Lab7 - Ensemble Learning

Course: Advanced Machine Learning
Lecturer: Dr. Sothea HAS

Objective: Ensemble Learning Methods are about combining several base learners to enhance its performance. In this lab, you will apply each ensemble learning method on real datasets and analyze its sensitivity in terms of the key hyperparameters of the method. Moreover, the feature importances will also be computed from each model.

The Jupyter Notebook for this TP can be downloaded here: TP7_Ensemble_Learning.

1. Auto-MPG Dataset

The dataset is downloaded from UCI Machine Learning Repository. The data concerns city-cycle fuel consumption in miles per gallon, to be predicted in terms of 3 multivalued discrete and 5 continuous attributes, (Quinlan, 1993).
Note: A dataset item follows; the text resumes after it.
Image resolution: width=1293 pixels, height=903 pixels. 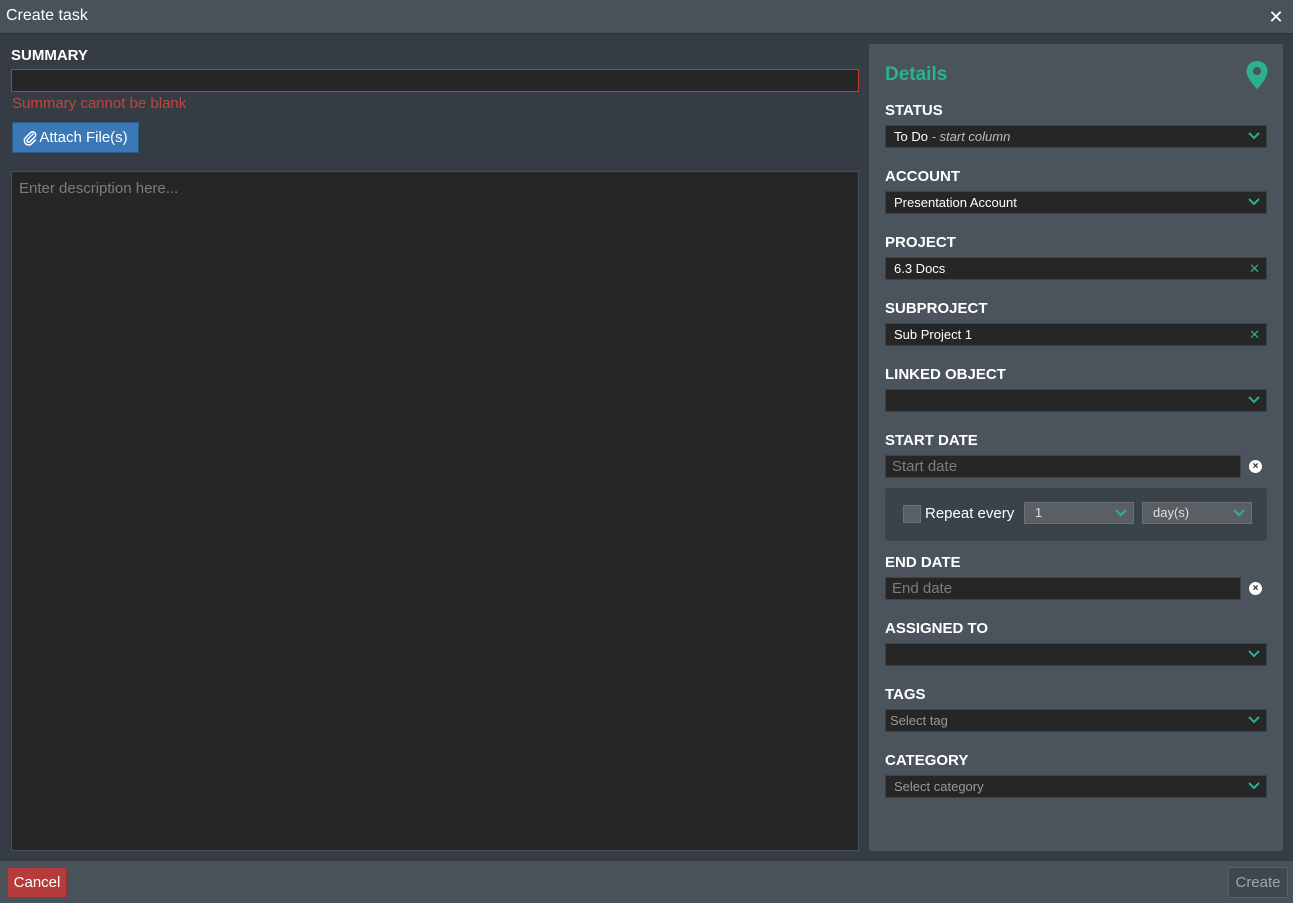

Load the dataset from kaggle using the following link: Auto-MPG dataset.

# To do

A. Overview and Univariate Analysis:

Check the dimension of the dataset and modify columns with wrong data type.
What’s wrong with the column horsepower? Properly solve it.
Perform univariate analysis aiming at understanding individual columns of the data and dectecting the following problems:
- Outliers
- Duplications
- Missing data.

# To do

B. Bivariate Analysis

Plot pairplot between quantitative columns. Take note on the most potential predictors for the target MPG.
Is origin useful for predicting the target MPG?
Preprocess the inputs for model development.

# To do

C. Random Forest: OOB vs Cross Validation

Split the dataset into \(80\%-20\%\) training-testing data using random_state = 42.
Build a random forest model with its default setting. Then compute the free Out-Of-Bag Errors or Score obtained by the forest (see model.oob_score_). Compute suitable metrics on the test data and store them in a data frame.
Fine-tune the key hyperparameters of the random forest (max_depth, max_features, n_estimators…), then evaluate its CV error or Score. Compare it to the corresponding OOB criterion for each combination of the hyperparameters. In order to achieve this, you should follow the following steps:
1. Initialize: Ensure you set oob_score=True when initializing your RandomForestRegressor.
- OOB Error: After fitting the model, access the OOB score using the .oob_score_ attribute of the fitted model object. Convert this to an error rate (e.g., 1−score).
1. CV Error: For the same model configuration, calculate the mean cross-validation score using the cross_val_score function (or cross_validate) with k=5 folds. Convert the mean score to an error rate.
2. Visualize: Plot the OOB Error and the CV Error on the same graph for each hyperparameter. Analyze the gap between the two lines.
Compare the test metrics of the three models:
- The default random forest (second point).
- The model with the best OOB performance.
- The model with the best CV performance.
Compote and plot the figure of mean decrease impurity measure and permutation feature importances of the last two models.

# To do

D. Extra-trees: OOB vs Cross Validation

Repeat the previous questions of part (C) from the second point using ExtraTrees model from the same module. Compare the result to Random Forest.
Compote and plot the figure of mean decrease impurity measure and permutation feature importances of the last two Extra-tree models.

# To do

E. XGBoost: OOB vs Cross Validation

Repeat the previous quesions with XGboost.
Compute and draw both feature importances for the last two XGBoost models.

# To do

F. GradientCOBRA: Find-tune the hyperparameter \(h\)

Build GradientCOBRA model by fine-tune the most suitable smoothing hyperparameter \(h>0\).
Compute its test performance and compare the previous models.

# To do

2. Kaggle Cybersecurity Intrusion Detection Dataset

This Kaggle Cybersecurity Intrusion Detection Dataset is designed for detecting cyber intrusions based on network traffic and user behavior. You may find the explanation of the dataset in detail, including the dataset structure, feature importance, possible analysis approaches, and how it can be used for machine learning in the the provided link.

Question: import the dataset, analyze the data and preprocess it properly. Build your best model to detect intrusion activities in the dataset. Report the test performance and features the seem to influence the performance of the model the most.

# To do

References

\(^{\text{📚}}\) Bagging predictors, Breiman (1996).
\(^{\text{📚}}\) The strength of weak learnability, Robert E. Schapire (1990)..
\(^{\text{📚}}\) COBRA: A combined regression strategy, Beau et al. (2016).
\(^{\text{📚}}\) Gradient COBRA: A kernel-based consensual aggregation for regression, Has (2023).
\(^{\text{📚}}\) Aggregation using input–output trade-off, Fischer & Mougeot (2019).
\(^{\text{📚}}\) Super Learner, M. J. Van der Laan (2007).